Monday, April 8, 2013
Blame Yourself
While the temperamental season of spring appears to have finally come to most of the United States, over the weekend, we still noticed plenty of people still huddling inside barber shops, beauty salons, bars, and coffee houses, talking about the Husker Spring Game, or grousing about the stupidity in their state and federal government organizations.
We're not going to disagree about there being some amazingly stupid legislators at the state levels, in every U.S. state and territory, from Alaska and Guam, to Maine and Puerto Rico, and everywhere in between. There's been an amazing number of idiotic state government actions so far this year - even just in the last ten days.
For example, a Republican state Senator in Nebraska wants to allow legally concealed weapons to be carried inside the state capitol - which is already fully protected by armed and trained members of the Nebraska State Patrol. In the face of a wave of growing right-wing violence in states like Texas and Colorado, putting more guns in the untrained hands of those whose primary job is not law enforcement, but rather law making, seems just plain stupid.
In North Carolina, lawmakers last week were attempting to establish an official state religion, while state legislators in Tennessee want to punish the families of those receiving state aid by reducing that aid if the children of those desperately poor parents happen to perform badly in school.
In Kansas, North Dakota, Arkansas, and Alabama, state legislators there have all passed or are about to pass laws that effectively outlaw the fully legal practice of abortion - as if those states had more authority than the Federal government to re-decide previously settled Federal law.
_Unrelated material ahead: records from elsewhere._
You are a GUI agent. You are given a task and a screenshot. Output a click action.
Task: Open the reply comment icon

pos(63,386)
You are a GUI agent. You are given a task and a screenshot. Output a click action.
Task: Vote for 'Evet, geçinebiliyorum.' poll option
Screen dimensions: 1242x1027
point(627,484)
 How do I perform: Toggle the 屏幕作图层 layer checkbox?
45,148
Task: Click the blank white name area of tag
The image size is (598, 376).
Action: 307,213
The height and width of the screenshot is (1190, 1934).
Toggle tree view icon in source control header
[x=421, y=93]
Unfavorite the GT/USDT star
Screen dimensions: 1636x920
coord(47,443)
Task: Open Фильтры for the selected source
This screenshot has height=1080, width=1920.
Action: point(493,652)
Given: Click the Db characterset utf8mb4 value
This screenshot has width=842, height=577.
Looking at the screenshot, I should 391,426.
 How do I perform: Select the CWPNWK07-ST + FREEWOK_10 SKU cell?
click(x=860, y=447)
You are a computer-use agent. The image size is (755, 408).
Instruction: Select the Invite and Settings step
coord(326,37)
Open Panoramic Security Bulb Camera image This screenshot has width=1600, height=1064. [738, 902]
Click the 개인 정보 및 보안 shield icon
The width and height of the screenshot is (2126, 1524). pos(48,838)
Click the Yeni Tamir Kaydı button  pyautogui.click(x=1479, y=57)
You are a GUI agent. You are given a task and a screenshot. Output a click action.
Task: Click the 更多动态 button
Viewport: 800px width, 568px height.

It may be news to the ill-informed idiots in those statehouses, but nullification was decided by the Civil War - and the pro-nullification side lost, badly.
For all the dolts we see in Congress, the morons at the state level of government often make their DC legislative cousins look like absolute amateurs in a contest of who can be the most stupid.
Sadly, if you're having this same discussion at the coffee shops and kitchen tables in your neighborhood, you're also probably looking at some of the people responsible for the actions of those legislators - namely you and your neighbors.
Some of the problem is certainly what we pay our state legislators, who are in most states part-timers. Twenty-five states pay less than poverty level wages for their lawmakers, so it's no surprise that lawyer-filled lobby shops prey like vultures on underpaid state legislators.
Some of the problem is also the laws we have regarding serving in government. Simple term limits don't work and the effectively worthless limitations on lobbying and campaign "dark money" corrupt government at all levels. The laws regarding campaign finance must be changed if we expect to see the power of unregulated money change. Effective media reform also must be undertaken so that the job of honestly informing the public doesn't fall so much on the shoulders of comedians and cartoonists.
That's where the other part of the pay problem comes in.
So long as we allow continue to allow income inequality to get worse in America, we will be paying an increased price in time, robbing from ourselves more and more of the ability to govern, as we work harder for less, and are able to save nothing for when (or if) we get old. Meanwhile, our inability to pay attention to our government will continue to allow the wealthiest to effectively steal part of the earnings of those who actually know how to work hard for an honest day's living.
We'll agree with the neighborhood fool at the cafe that our representatives in most states aren't exactly the brightest bulbs on the string.
Then again, we all get what we pay for - and as employers, on a state legislative level, we the people of America don't pay enough in dollars or with our time and attention to what they do.
If we, as citizens, want things to change in our government, we have to start by changing how we handle that government ourselves.